— TEXT UNDER STUDY —
Page 1 of 1

Nagios Crash/Performance Issues

Posted: Mon Oct 14, 2013 12:04 pm
by uidaho
Last weekend, we had to shutdown a large number of our monitored hosts. Shortly after these hosts went into "down" state, Nagios crashed in an interesting manner and I'd like some help identifying how we can prevent this in the future.

During the time that Nagios was not functioning, there was a huge increase in log file messages like these:
Oct 12 10:11:10 monitor01 nagios: Warning: The check of service 'Perf - NIC win' on host 'xa-fe02' looks like it was orphaned (results never came back). I'm scheduling an immediate check of the service...

We also do not have any performance data for that time period for ANY monitored host, even if it was still online.


We were able to fix Nagios by a full reboot of the system. Simply restarting the Nagios process through the GUI did not get it out of its failure state. The hosts were back online by this point, but Nagios did not recover on its own.

What can we tune to prevent this problem in the future? Any recommendations on how to monitor for this failure state? Monitoring that the Nagios process were running is obviously not enough...

nagios-engine-status-101213.jpg

Here are our ulimit settings:
[root@monitor01 security]# ulimit -a
core file size (blocks, -c) 0
data seg size (kbytes, -d) unlimited
scheduling priority (-e) 0
file size (blocks, -f) unlimited
pending signals (-i) 256236
max locked memory (kbytes, -l) 64
max memory size (kbytes, -m) unlimited
open files (-n) 1024
pipe size (512 bytes, -p) 8
POSIX message queues (bytes, -q) 819200
real-time priority (-r) 0
stack size (kbytes, -s) 10240
cpu time (seconds, -t) unlimited
max user processes (-u) 256236
virtual memory (kbytes, -v) unlimited
file locks (-x) unlimited


Thanks!

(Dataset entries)
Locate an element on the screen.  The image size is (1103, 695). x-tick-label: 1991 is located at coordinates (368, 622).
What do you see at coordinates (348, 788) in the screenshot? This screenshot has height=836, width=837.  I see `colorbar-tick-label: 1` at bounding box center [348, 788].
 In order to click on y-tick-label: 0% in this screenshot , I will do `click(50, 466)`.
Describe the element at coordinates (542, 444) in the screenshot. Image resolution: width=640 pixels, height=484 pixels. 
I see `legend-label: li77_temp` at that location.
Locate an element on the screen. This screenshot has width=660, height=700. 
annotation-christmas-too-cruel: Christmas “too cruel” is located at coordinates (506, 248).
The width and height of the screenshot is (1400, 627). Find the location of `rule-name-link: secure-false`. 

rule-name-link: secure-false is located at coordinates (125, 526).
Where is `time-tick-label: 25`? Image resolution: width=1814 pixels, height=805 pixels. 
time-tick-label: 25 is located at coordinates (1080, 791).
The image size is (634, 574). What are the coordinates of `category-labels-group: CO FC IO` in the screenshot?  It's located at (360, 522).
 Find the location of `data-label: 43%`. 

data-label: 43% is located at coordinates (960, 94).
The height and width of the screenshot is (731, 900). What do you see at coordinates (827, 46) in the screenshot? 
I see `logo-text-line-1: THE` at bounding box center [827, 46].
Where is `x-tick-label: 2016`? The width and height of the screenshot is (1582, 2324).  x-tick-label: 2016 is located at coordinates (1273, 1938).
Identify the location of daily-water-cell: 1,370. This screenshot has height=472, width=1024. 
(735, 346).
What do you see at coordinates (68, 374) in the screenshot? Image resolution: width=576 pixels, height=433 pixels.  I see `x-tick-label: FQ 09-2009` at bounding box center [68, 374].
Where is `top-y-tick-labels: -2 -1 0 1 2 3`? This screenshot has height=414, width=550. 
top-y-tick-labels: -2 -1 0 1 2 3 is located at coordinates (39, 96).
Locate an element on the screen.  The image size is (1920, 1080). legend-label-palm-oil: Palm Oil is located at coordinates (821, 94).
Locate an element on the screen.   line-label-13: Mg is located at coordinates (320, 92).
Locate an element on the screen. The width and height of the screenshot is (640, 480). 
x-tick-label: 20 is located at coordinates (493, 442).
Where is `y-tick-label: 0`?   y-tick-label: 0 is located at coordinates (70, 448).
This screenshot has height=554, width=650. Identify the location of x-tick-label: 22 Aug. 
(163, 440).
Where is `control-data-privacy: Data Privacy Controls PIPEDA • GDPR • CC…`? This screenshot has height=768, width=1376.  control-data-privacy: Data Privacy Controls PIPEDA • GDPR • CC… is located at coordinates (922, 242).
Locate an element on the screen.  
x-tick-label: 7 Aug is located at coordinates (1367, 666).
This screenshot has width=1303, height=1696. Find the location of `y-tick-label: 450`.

— WHAT TO WORK ON —
A – In the Nagios crash post, which ulimit settings are shown with the value "unlimited"? Name every one.
B – From the dataset entries, copy out the lines word for word, starting at the line that contains "The image size is (634, 574)." and stopping after the line that contains "top-y-tick-labels: -2 -1 0 1 2 3 is".

— RESULTS —
A – data seg size, file size, max memory size, cpu time, virtual memory, file locks

B –
The image size is (634, 574). What are the coordinates of `category-labels-group: CO FC IO` in the screenshot?  It's located at (360, 522).
 Find the location of `data-label: 43%`. 

data-label: 43% is located at coordinates (960, 94).
The height and width of the screenshot is (731, 900). What do you see at coordinates (827, 46) in the screenshot? 
I see `logo-text-line-1: THE` at bounding box center [827, 46].
Where is `x-tick-label: 2016`? The width and height of the screenshot is (1582, 2324).  x-tick-label: 2016 is located at coordinates (1273, 1938).
Identify the location of daily-water-cell: 1,370. This screenshot has height=472, width=1024. 
(735, 346).
What do you see at coordinates (68, 374) in the screenshot? Image resolution: width=576 pixels, height=433 pixels.  I see `x-tick-label: FQ 09-2009` at bounding box center [68, 374].
Where is `top-y-tick-labels: -2 -1 0 1 2 3`? This screenshot has height=414, width=550. 
top-y-tick-labels: -2 -1 0 1 2 3 is located at coordinates (39, 96).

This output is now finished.